### Exercise aim
Go over the data and copy out each line with "screenshot" in it.

### Available data
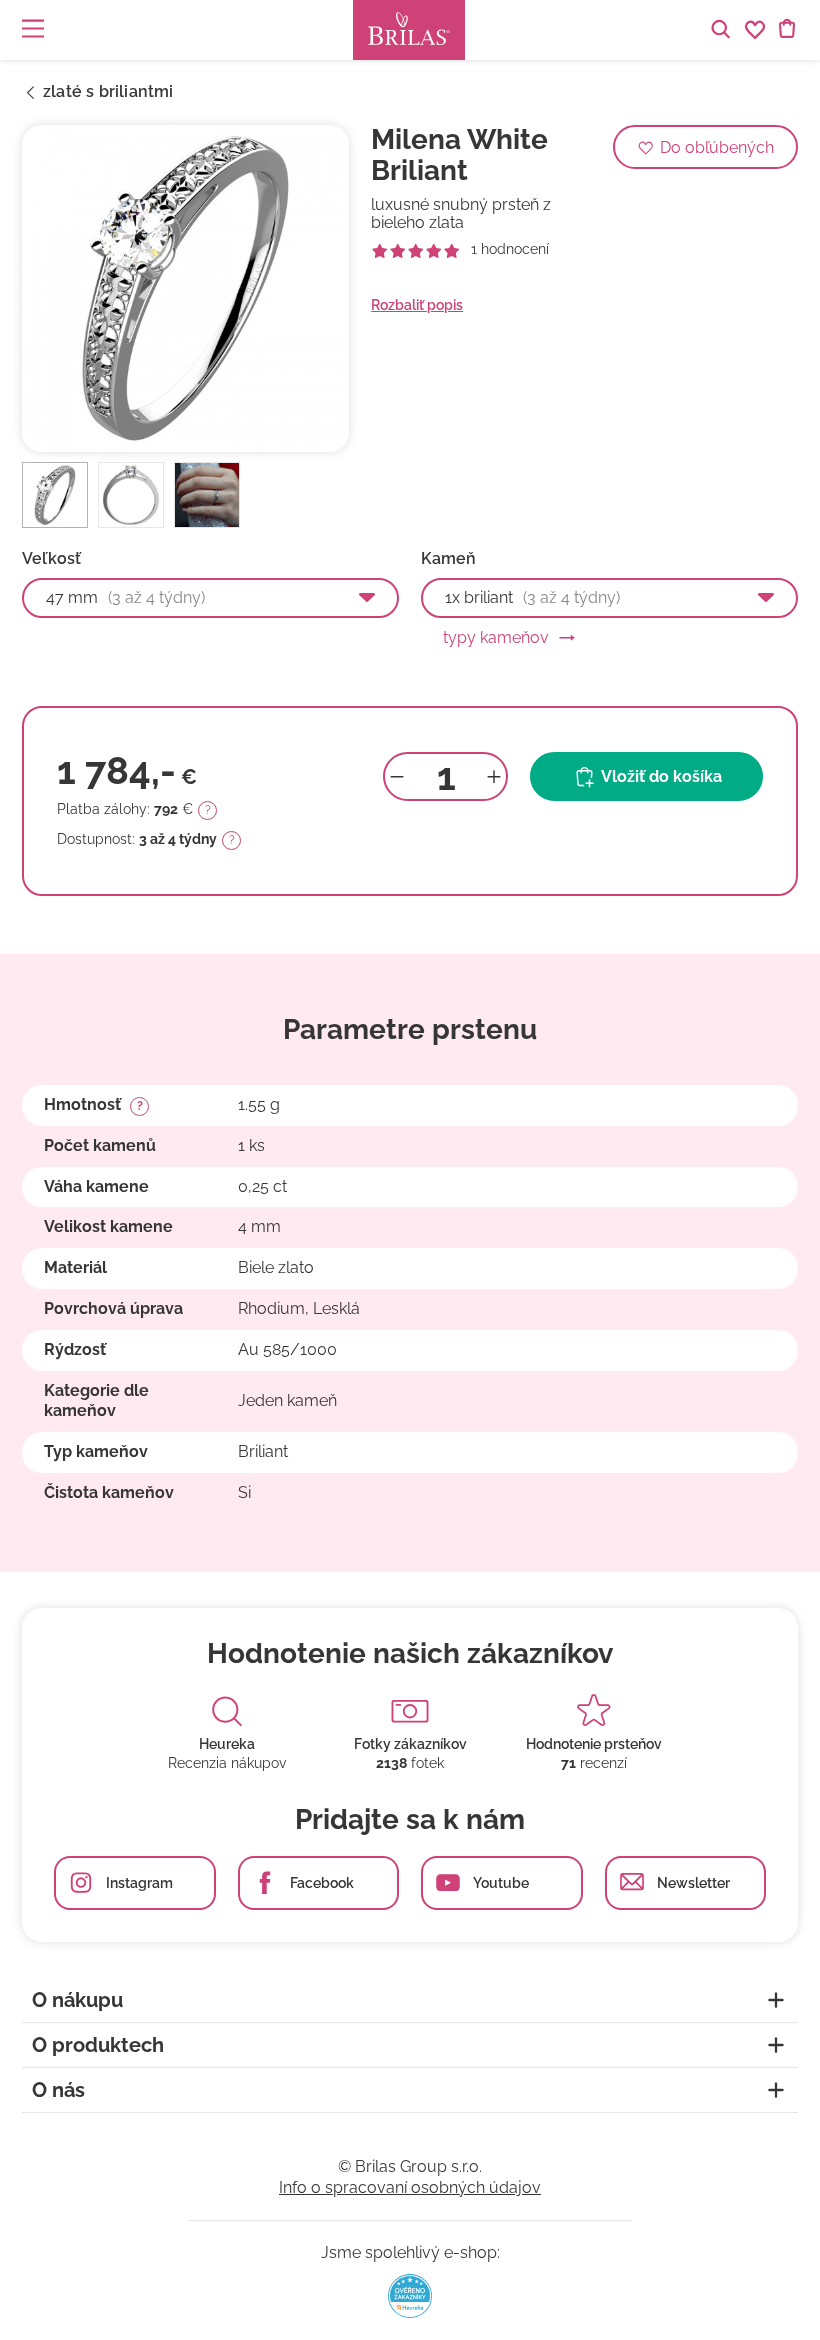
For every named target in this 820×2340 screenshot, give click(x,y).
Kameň (448, 559)
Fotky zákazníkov (410, 1744)
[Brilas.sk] (409, 30)
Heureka (227, 1744)
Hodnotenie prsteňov (594, 1744)
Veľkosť (51, 559)
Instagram (139, 1883)
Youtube (501, 1883)
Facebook (322, 1883)
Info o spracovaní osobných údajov (410, 2187)
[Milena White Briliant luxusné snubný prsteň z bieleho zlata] (185, 288)
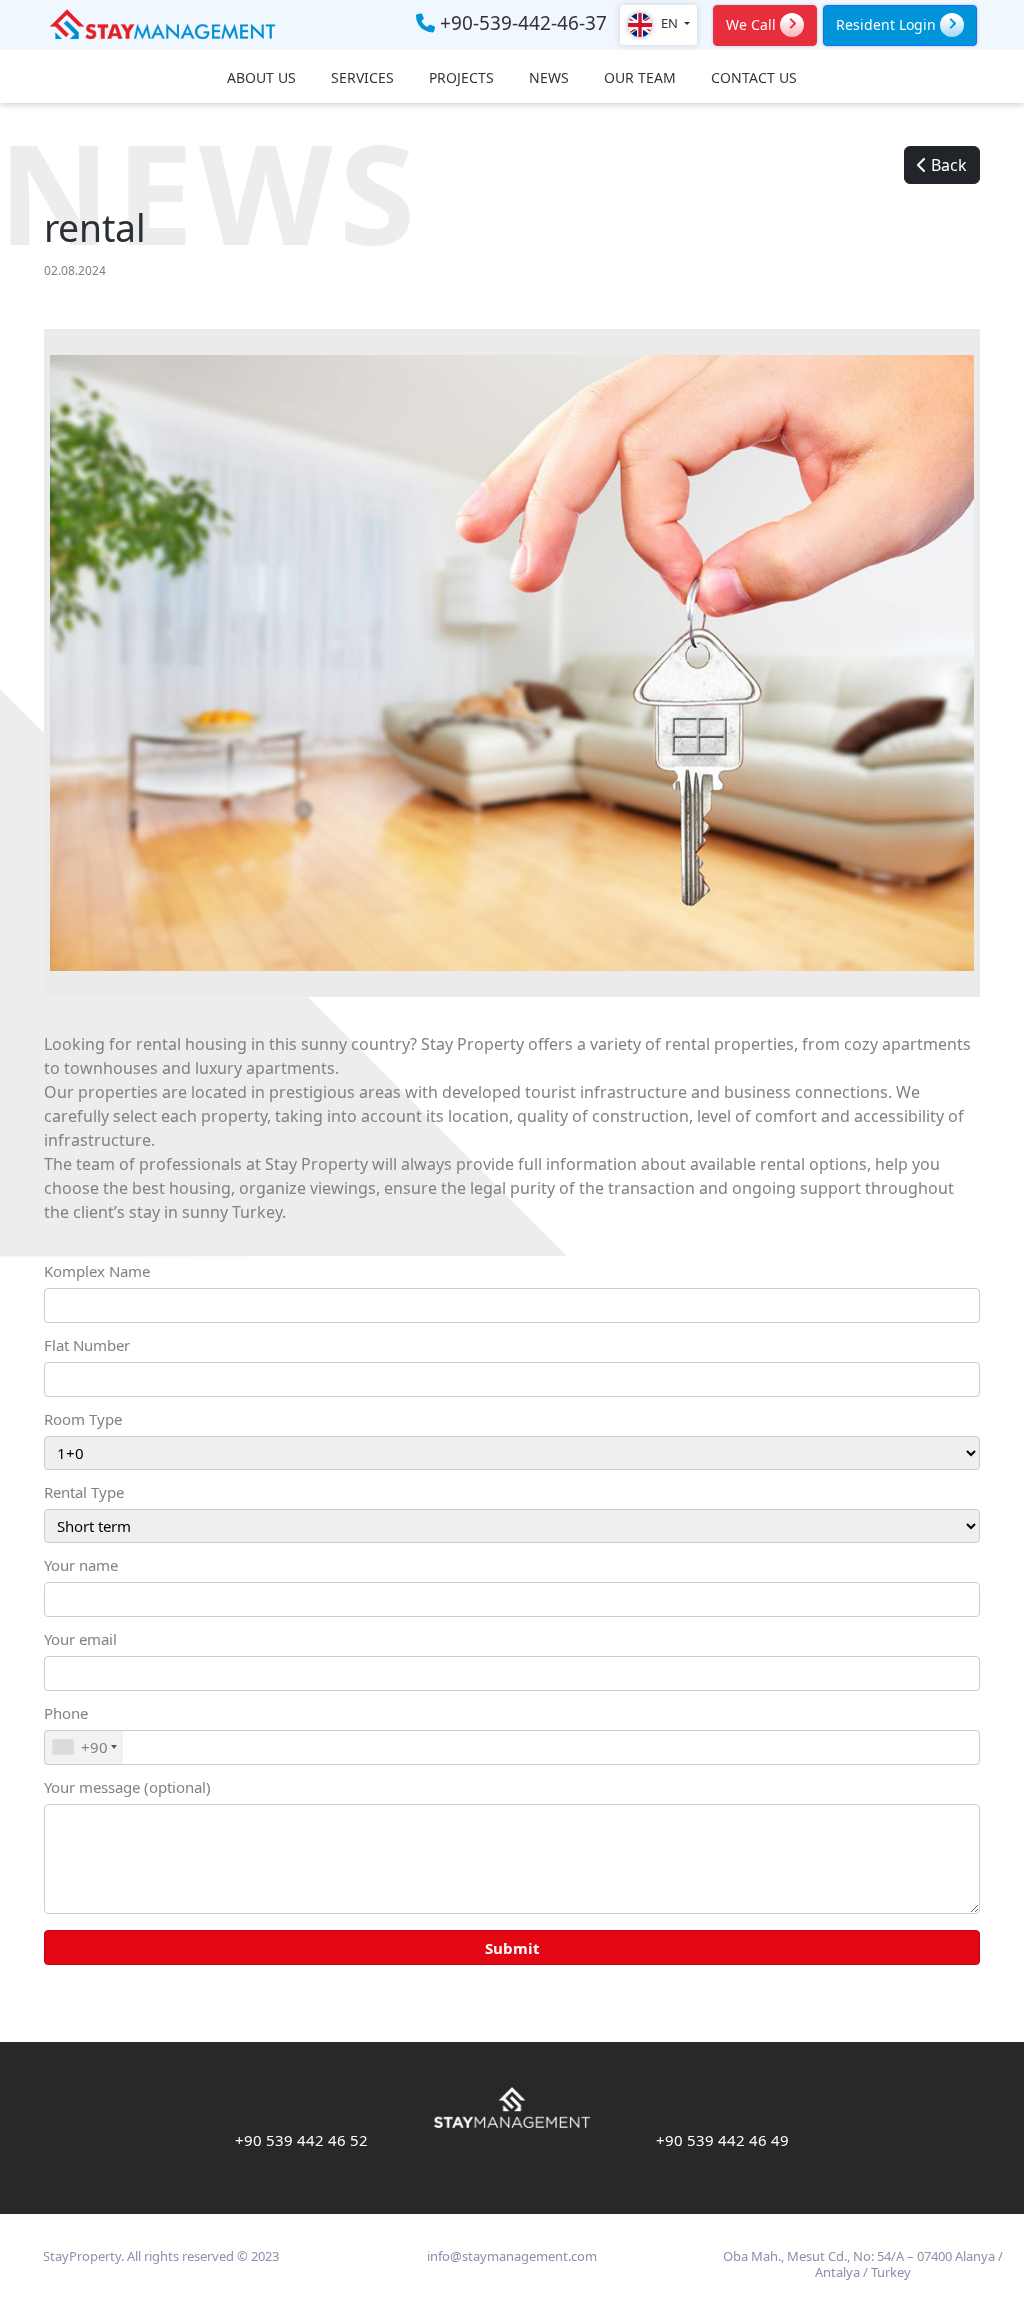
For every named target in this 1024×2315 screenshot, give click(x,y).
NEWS (549, 78)
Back (947, 165)
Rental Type (84, 1492)
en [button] (669, 23)
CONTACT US (754, 78)
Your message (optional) (127, 1787)
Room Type (83, 1419)
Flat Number (87, 1345)
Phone (76, 1730)
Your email (80, 1639)
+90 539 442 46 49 (722, 2140)
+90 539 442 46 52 (301, 2140)
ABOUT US (261, 78)
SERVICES (362, 78)
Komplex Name (97, 1271)
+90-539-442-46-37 (521, 24)
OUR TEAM (640, 78)
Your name (81, 1565)
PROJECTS (461, 78)
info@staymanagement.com (512, 2256)
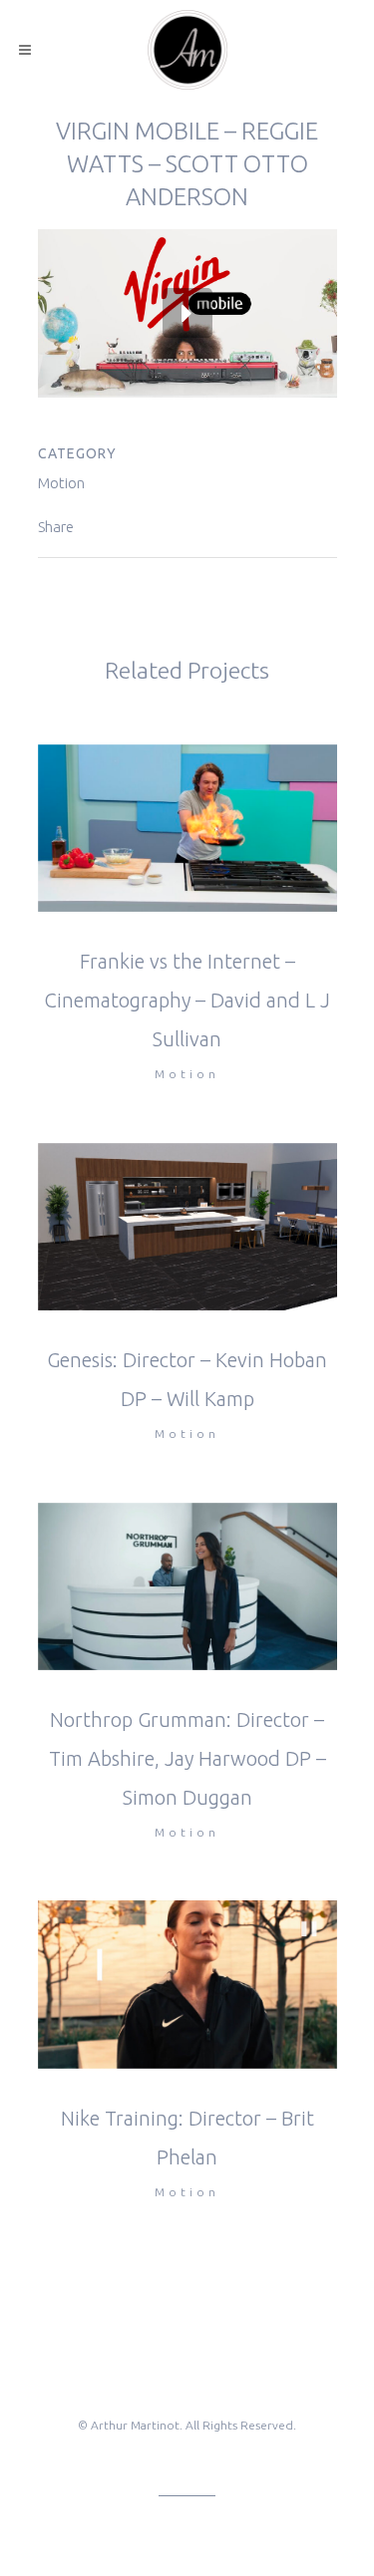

### Reply to the task
For every named target in this 820×2340 screenshot, give click(x,y).
For every named target in this 1024×2315 screenshot, give click(x,y).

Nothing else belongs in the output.